AMENDMENT NO. 1 TO GUARANTY AND PLEDGE AGREEMENT
AMENDMENT NO. 1 TO GUARANTY AND PLEDGE AGREEMENT, dated as of June 30,
2005 (this "Amendment"), to the Guaranty and Pledge Agreement, dated as of June
30, 2004 (as so amended, and as it in the future may be amended, modified or
supplemented from time to time in accordance with its terms, the "Agreement"),
by and among Xxxxxx Xxxxxxx Promotions, Inc., a Delaware corporation
(hereinafter the "CKP"), and each of Redwood Holdings Limited, Platinum Partners
Value Limited Arbitrage Fund, L.P. and WEC Partners LLC (collectively, the
"Investors").
WHEREAS, CKP and the Investors have agreed to enter into certain
transactions in connection with the initial investment by the Investors in
Pledge This Holdings, LLC, a Delaware limited liability company ("Pledge This
Holdings"); and
WHEREAS, as a result of those transactions, each of CKP and the
Investors have agreed to amend certain provisions of the Agreement as set forth
in this Amendment.
WHEREAS, the effectiveness of this Amendment is subject to the
satisfaction of the conditions precedent set forth in Section 3 of this
Amendment.
Capitalized terms used but not defined in this Amendment shall have
the meanings given to such terms in the Agreement.

*REQUEST 1*.
Repeat the passage of the guaranty amendment word for word, starting with "WHEREAS, CKP and" and going on through "in this Amendment.".

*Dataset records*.
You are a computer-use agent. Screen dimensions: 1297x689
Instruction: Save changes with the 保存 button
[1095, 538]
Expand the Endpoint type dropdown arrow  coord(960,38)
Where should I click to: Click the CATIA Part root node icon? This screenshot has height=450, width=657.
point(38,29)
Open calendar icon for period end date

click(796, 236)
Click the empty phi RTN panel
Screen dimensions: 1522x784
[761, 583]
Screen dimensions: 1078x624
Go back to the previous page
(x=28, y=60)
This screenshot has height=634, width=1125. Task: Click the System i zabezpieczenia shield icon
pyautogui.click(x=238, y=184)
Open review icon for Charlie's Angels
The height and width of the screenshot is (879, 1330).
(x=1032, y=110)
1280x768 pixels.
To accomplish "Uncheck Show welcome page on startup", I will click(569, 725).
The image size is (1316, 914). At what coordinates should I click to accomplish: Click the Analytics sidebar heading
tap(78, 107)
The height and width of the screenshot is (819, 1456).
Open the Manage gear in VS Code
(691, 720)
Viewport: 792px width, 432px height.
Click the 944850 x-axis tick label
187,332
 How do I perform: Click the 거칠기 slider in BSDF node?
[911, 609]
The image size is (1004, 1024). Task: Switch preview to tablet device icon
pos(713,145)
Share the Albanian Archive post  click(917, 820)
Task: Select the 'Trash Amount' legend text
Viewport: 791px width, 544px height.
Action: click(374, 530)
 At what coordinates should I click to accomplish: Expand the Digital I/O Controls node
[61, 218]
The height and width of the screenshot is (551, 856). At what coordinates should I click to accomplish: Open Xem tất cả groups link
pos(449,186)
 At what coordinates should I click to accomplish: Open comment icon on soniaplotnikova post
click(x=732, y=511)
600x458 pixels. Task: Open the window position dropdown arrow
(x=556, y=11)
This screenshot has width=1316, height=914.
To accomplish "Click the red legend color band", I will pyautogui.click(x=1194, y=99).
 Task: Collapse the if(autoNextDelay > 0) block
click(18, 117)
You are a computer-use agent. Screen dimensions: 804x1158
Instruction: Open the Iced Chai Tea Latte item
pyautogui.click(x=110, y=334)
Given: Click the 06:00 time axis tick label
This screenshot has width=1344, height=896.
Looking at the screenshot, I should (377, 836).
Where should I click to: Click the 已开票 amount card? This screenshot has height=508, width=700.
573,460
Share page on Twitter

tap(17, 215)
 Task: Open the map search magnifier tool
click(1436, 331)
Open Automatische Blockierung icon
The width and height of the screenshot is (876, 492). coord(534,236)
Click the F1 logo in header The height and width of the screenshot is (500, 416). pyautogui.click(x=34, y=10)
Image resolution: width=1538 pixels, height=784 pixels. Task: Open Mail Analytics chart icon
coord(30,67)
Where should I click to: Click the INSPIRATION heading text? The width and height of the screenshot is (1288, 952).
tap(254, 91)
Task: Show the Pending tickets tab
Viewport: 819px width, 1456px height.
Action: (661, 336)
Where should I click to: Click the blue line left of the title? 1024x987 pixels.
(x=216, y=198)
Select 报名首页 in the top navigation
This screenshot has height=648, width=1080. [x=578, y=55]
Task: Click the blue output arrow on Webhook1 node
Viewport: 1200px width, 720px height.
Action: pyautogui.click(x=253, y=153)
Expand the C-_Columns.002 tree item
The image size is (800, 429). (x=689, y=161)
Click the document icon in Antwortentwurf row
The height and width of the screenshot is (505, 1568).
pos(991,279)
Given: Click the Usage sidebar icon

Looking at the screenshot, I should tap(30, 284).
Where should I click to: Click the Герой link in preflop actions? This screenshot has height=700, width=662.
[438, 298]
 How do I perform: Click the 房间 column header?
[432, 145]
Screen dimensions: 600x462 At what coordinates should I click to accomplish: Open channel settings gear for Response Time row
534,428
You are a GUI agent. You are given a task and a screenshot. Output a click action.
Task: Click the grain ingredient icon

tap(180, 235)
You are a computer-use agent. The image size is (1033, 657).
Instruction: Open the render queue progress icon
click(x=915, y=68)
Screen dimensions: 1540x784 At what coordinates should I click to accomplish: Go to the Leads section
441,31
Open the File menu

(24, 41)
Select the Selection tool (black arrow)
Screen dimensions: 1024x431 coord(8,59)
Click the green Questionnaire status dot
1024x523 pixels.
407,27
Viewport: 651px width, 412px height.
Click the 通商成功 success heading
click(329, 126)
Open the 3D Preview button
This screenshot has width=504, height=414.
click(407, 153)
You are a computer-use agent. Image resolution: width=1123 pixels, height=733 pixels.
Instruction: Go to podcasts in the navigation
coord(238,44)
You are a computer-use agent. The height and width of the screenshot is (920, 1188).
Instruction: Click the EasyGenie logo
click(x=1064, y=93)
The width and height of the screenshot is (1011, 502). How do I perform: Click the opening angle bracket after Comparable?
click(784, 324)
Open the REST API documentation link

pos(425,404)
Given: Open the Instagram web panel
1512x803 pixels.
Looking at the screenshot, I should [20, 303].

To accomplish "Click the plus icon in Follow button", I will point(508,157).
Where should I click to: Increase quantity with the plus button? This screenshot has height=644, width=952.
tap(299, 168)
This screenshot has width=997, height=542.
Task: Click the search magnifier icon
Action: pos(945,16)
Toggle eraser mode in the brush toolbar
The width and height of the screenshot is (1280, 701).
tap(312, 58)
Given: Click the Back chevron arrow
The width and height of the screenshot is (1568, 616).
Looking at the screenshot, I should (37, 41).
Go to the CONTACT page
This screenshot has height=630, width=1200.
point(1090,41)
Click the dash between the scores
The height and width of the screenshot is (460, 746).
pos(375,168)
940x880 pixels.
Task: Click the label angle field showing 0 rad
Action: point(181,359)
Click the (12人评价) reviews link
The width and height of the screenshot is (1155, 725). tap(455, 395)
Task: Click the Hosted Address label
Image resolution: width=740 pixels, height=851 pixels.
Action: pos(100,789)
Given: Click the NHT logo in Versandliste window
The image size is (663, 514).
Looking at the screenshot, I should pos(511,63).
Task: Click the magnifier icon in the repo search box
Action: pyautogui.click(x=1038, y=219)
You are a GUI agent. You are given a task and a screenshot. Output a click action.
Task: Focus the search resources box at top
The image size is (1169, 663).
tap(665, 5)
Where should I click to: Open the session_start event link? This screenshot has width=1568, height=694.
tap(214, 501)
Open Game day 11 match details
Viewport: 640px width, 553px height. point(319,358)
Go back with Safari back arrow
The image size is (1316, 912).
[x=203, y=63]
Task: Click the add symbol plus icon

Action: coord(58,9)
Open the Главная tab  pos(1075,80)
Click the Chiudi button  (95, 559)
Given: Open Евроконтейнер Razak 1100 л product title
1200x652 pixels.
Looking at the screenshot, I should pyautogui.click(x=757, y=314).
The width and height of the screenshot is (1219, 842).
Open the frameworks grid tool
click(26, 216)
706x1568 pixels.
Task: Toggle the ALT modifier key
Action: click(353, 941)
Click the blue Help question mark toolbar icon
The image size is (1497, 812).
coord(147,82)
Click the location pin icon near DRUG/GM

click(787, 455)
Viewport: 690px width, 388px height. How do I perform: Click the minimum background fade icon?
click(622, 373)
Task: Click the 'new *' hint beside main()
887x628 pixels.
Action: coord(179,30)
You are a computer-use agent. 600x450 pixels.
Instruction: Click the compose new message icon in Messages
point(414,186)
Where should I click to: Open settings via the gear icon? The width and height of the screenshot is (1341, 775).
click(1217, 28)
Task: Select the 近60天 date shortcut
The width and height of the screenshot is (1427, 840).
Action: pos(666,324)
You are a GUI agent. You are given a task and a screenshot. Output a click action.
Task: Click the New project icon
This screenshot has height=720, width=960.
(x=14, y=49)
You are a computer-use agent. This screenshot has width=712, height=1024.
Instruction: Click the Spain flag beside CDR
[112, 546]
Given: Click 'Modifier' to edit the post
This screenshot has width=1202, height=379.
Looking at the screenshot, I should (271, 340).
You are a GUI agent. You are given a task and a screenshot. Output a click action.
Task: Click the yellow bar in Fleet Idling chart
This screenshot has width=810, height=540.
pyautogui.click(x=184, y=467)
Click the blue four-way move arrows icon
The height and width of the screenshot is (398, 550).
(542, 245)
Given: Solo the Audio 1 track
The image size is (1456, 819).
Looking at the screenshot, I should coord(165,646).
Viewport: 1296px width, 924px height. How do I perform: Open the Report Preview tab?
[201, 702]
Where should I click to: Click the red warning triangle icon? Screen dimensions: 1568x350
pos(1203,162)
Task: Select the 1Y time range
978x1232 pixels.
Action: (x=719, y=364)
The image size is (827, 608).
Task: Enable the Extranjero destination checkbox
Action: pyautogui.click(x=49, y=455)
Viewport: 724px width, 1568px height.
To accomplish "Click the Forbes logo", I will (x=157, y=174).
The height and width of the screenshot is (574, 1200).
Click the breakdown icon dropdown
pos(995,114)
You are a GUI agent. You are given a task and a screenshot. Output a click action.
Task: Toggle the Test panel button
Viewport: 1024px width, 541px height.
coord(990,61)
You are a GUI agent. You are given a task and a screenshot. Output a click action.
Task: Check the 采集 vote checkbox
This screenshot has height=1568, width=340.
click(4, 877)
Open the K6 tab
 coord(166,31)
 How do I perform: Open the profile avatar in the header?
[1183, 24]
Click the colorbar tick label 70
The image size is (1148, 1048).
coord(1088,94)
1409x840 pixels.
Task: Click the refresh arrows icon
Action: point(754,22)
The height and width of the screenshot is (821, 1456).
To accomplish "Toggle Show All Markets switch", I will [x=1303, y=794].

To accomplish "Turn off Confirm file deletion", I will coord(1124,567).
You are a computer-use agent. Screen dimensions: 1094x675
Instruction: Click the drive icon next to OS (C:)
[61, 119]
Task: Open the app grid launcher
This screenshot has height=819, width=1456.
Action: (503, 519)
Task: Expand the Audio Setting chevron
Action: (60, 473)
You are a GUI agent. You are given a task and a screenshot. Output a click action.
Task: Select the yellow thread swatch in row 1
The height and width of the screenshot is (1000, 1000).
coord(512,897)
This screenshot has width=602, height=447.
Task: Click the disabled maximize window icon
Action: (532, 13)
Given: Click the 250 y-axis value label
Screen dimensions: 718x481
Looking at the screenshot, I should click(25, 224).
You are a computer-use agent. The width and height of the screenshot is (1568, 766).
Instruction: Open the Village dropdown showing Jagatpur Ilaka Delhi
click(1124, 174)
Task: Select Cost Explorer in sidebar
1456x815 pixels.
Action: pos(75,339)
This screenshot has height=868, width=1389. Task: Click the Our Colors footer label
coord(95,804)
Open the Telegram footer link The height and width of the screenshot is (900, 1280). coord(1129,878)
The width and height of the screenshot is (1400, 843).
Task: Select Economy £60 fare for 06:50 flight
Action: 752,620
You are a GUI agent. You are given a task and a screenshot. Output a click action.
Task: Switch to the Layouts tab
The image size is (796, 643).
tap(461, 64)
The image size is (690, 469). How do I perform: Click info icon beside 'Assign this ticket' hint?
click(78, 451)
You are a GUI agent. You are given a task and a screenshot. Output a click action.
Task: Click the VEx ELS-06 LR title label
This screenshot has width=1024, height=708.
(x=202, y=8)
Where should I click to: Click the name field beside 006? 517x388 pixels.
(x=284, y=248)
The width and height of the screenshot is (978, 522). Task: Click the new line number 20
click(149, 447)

*REQUEST 2*.
Reproduce the lines of the entries verbatim, starting with the line with "The width and height of the screenshot is (1011, 502)." and going on through the line with "Action: pos(100,789)".

*EXPECTED ANSWER 1*.
WHEREAS, CKP and the Investors have agreed to enter into certain
transactions in connection with the initial investment by the Investors in
Pledge This Holdings, LLC, a Delaware limited liability company ("Pledge This
Holdings"); and
WHEREAS, as a result of those transactions, each of CKP and the
Investors have agreed to amend certain provisions of the Agreement as set forth
in this Amendment.

*EXPECTED ANSWER 2*.
The width and height of the screenshot is (1011, 502). How do I perform: Click the opening angle bracket after Comparable?
click(784, 324)
Open the REST API documentation link

pos(425,404)
Given: Open the Instagram web panel
1512x803 pixels.
Looking at the screenshot, I should [20, 303].

To accomplish "Click the plus icon in Follow button", I will point(508,157).
Where should I click to: Increase quantity with the plus button? This screenshot has height=644, width=952.
tap(299, 168)
This screenshot has width=997, height=542.
Task: Click the search magnifier icon
Action: pos(945,16)
Toggle eraser mode in the brush toolbar
The width and height of the screenshot is (1280, 701).
tap(312, 58)
Given: Click the Back chevron arrow
The width and height of the screenshot is (1568, 616).
Looking at the screenshot, I should (37, 41).
Go to the CONTACT page
This screenshot has height=630, width=1200.
point(1090,41)
Click the dash between the scores
The height and width of the screenshot is (460, 746).
pos(375,168)
940x880 pixels.
Task: Click the label angle field showing 0 rad
Action: point(181,359)
Click the (12人评价) reviews link
The width and height of the screenshot is (1155, 725). tap(455, 395)
Task: Click the Hosted Address label
Image resolution: width=740 pixels, height=851 pixels.
Action: pos(100,789)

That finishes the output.